Eerder dat jaar had Uytterhoeven de grafieken en formules in zijn postbakje aangetroffen. Vellen vol met informatie over hoogtemeters, stijgingspercentages en de kwaliteit van het wegdek. En dat voor een indrukwekkende reeks beklimmingen, gerangschikt naar zwaarte. Een team van wiskundigen, cartografen en wielertoeristen was er jarenlang mee bezig geweest en had de onderzoeksresultaten in een lijvig rapport gevat. Zoiets was nooit eerder vertoond. Het was alsof een accountantskantoor Het Lijden van een goedkeurende verklaring voorzag.
Wiskundeleraar Daniel Gobert en ambtenaar van financiën Jean-Pierre Legros waren met hun onderzoeksteam in 1986 begonnen aan een theorie over de moeilijkheidsgraad van de hellingen. Ze hadden zich vervolgens op het veldwerk gestort.
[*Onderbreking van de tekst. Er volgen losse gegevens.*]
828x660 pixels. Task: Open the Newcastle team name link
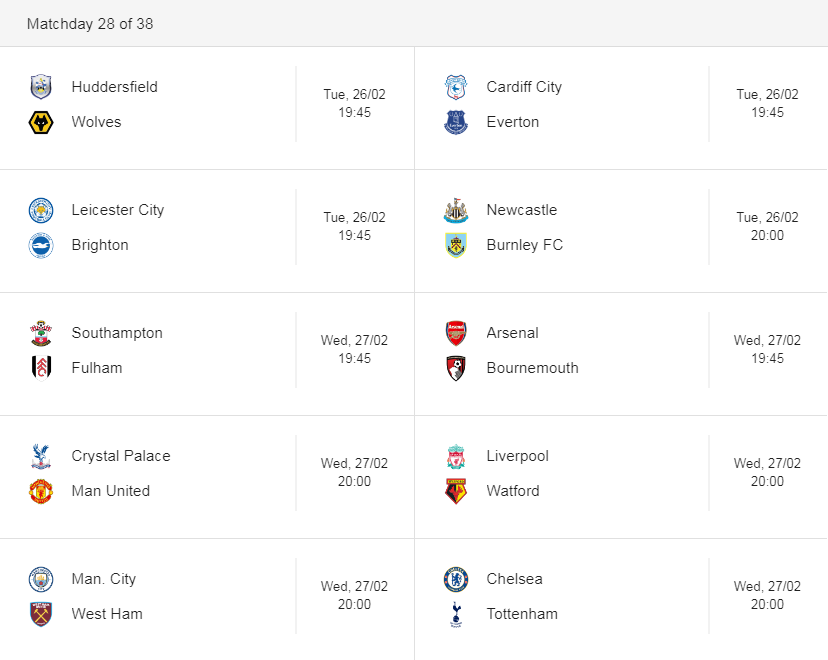coord(521,210)
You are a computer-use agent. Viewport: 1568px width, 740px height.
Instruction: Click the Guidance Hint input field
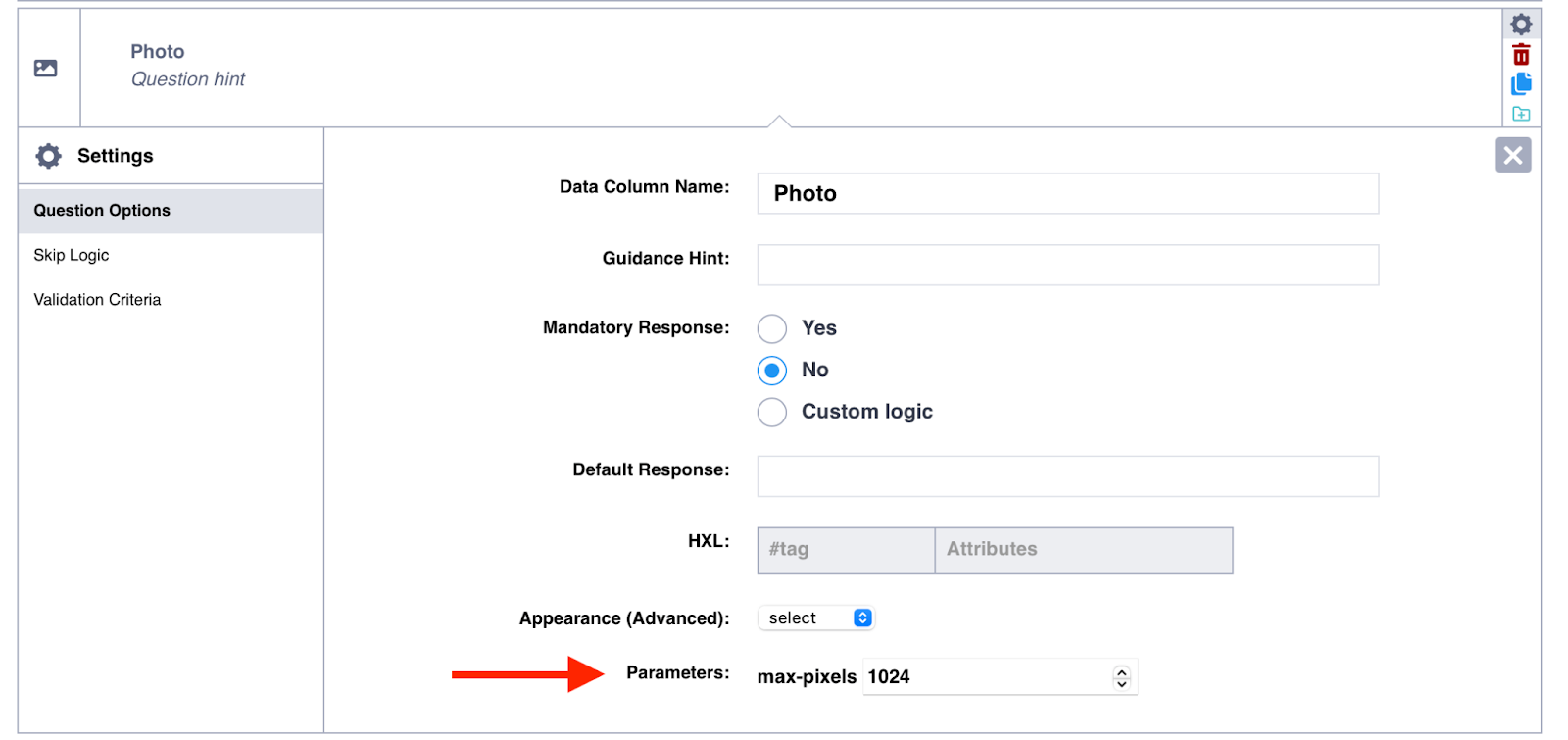(1067, 266)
Ruim dertigduizend metingen voerden ze uit, samen goed voor zo’n twaalf keer de hoogte van de Mount Everest. Zo ontstond de ranglijst COTACOL: duizend Belgische beklimmingen,van het Heuvelland in West-Vlaanderen tot de Ardense toppen.
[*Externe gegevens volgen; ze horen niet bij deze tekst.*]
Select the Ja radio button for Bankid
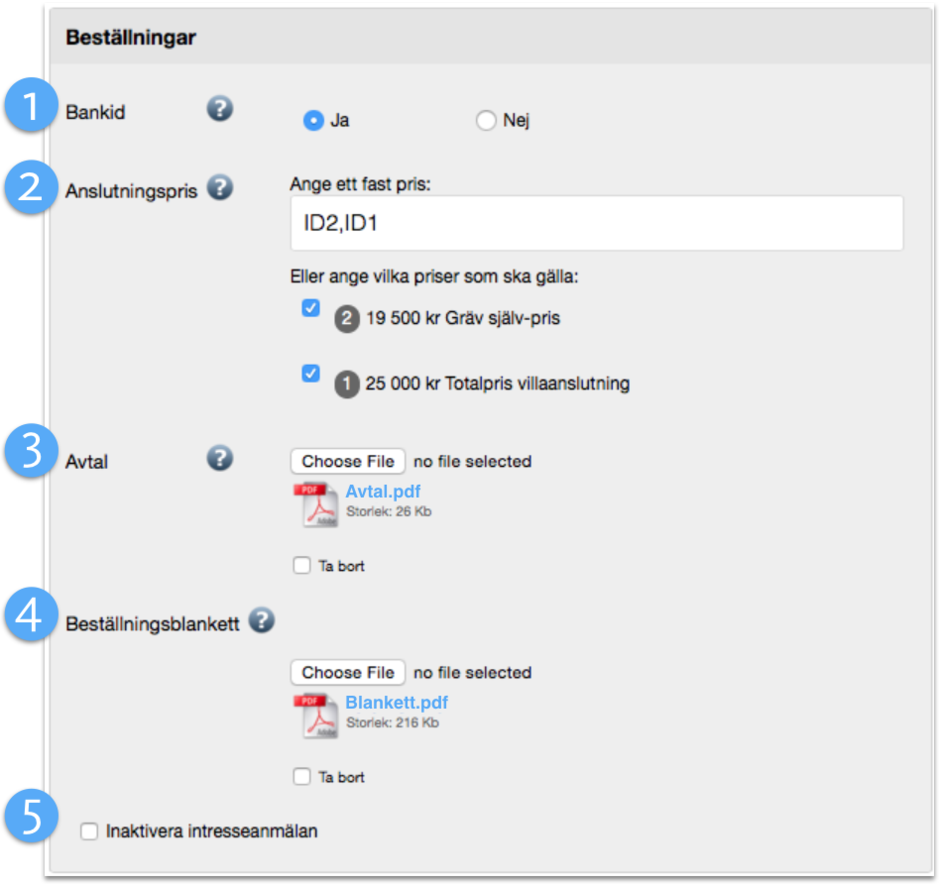940x884 pixels. [314, 120]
Encyclopedie COTACOL werd het standaardwerk, de objectieve maat van kwelling. Alle sites en boekjes met gerangschikte lijsten vol beklimmingen zijn schatplichtig aan de 620 pagina’s uit de matrixprinter van bètabazen Gobert en Legros. Hun werk is met zoveel ernst en zorgvuldigheid uitgevoerd dat Hetiskoers er zonder voorbehoud een topvijf van zwaarste hellingen uit de Vlaamse voorjaarsklassiekers uit haalt.
Voilà!
Een ploert van een berg. Aan de rechterkant liggen gapende gaten breed genoeg om twee voorwielen tegelijk te verschalken. De Molenberg is niet meer dan 82 COTACOL-punten toegekend en dat komt omdat de berg ontzettend kort is: driehonderd meter kwelling, met een korte uitloop. Slechts de allergrootste kanonnen hebben hieraan genoeg om van de rest weg te rijden.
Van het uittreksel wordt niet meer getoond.